──────── Record excerpts
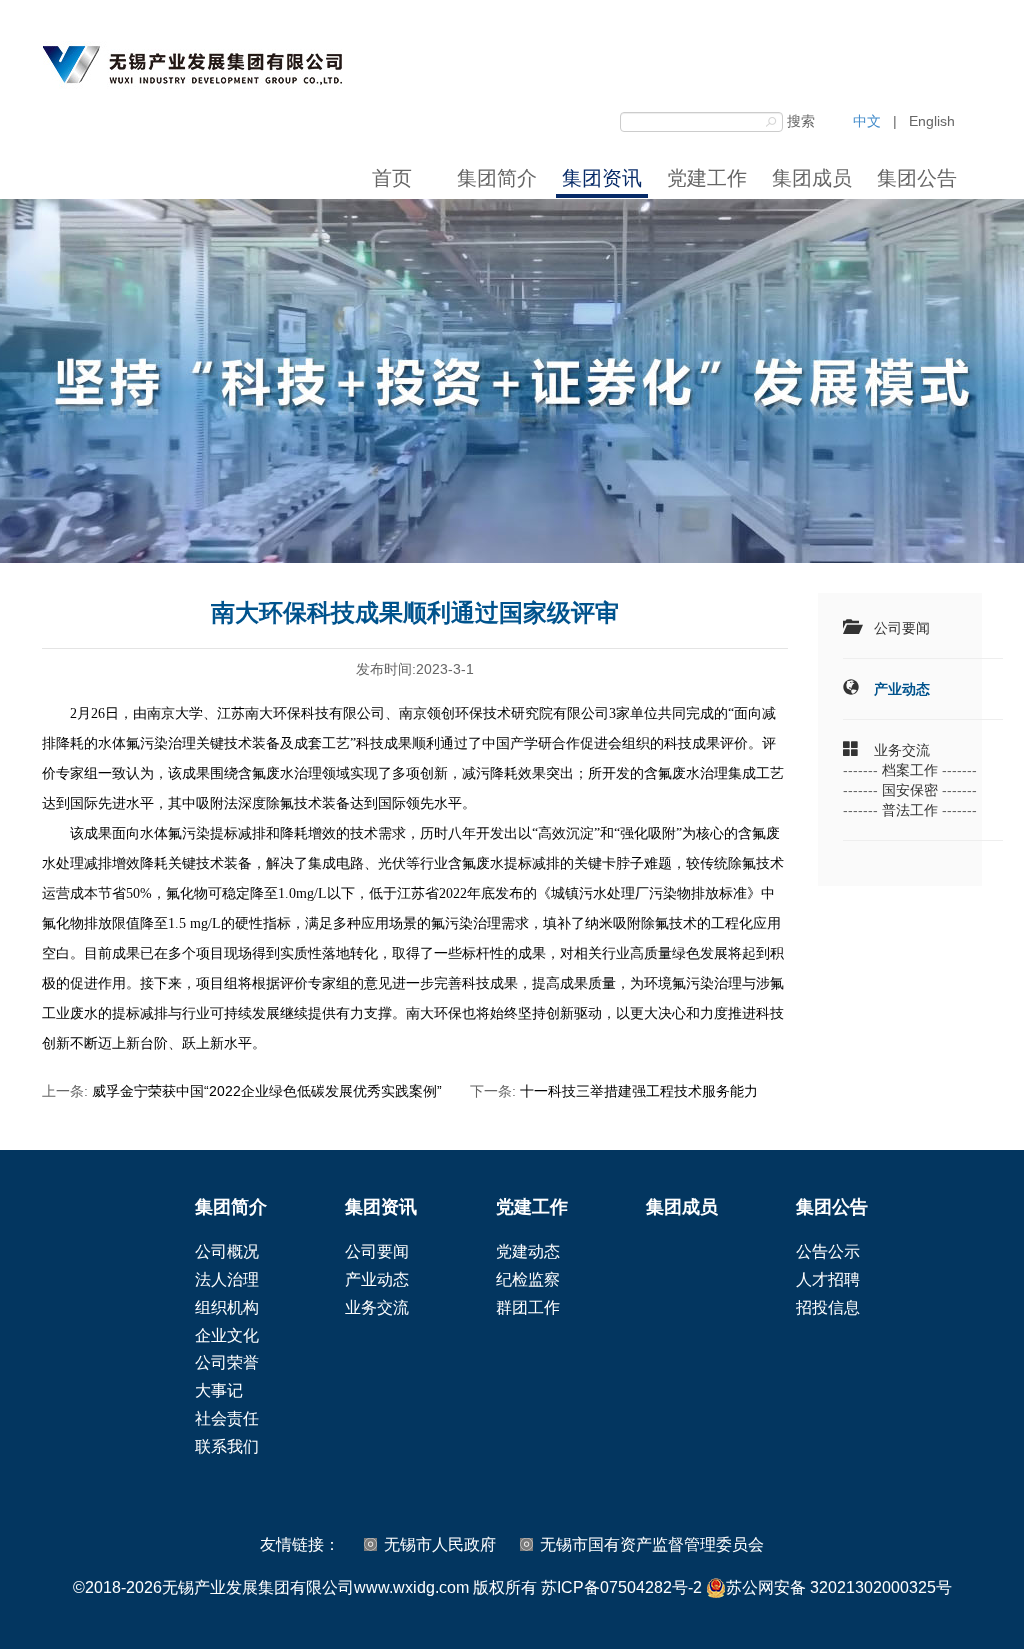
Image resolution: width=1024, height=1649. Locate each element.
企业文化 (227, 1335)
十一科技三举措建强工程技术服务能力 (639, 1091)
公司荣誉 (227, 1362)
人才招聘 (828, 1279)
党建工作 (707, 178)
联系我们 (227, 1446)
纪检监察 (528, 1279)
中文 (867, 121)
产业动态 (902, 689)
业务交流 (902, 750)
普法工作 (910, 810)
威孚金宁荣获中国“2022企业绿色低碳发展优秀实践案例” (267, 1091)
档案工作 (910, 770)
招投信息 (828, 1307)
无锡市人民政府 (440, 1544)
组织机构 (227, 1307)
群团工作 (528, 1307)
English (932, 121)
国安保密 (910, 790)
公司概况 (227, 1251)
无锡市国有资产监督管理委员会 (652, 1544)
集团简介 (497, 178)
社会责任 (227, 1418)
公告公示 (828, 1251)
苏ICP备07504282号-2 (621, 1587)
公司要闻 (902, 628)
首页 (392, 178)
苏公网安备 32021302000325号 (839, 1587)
────────────────
- Exercise objective
Although the records contain pictures, print only the rest, exactly as written.

- Answer box
Image resolution: width=1024, height=1649. Locate each element.
企业文化 (227, 1335)
十一科技三举措建强工程技术服务能力 (639, 1091)
公司荣誉 (227, 1362)
人才招聘 (828, 1279)
党建工作 (707, 178)
联系我们 (227, 1446)
纪检监察 (528, 1279)
中文 (867, 121)
产业动态 (902, 689)
业务交流 (902, 750)
普法工作 (910, 810)
威孚金宁荣获中国“2022企业绿色低碳发展优秀实践案例” (267, 1091)
档案工作 (910, 770)
招投信息 (828, 1307)
无锡市人民政府 (440, 1544)
组织机构 (227, 1307)
群团工作 (528, 1307)
English (932, 121)
国安保密 (910, 790)
公司概况 (227, 1251)
无锡市国有资产监督管理委员会 (652, 1544)
集团简介 (497, 178)
社会责任 (227, 1418)
公告公示 (828, 1251)
苏ICP备07504282号-2 (621, 1587)
公司要闻 (902, 628)
首页 (392, 178)
苏公网安备 32021302000325号 (839, 1587)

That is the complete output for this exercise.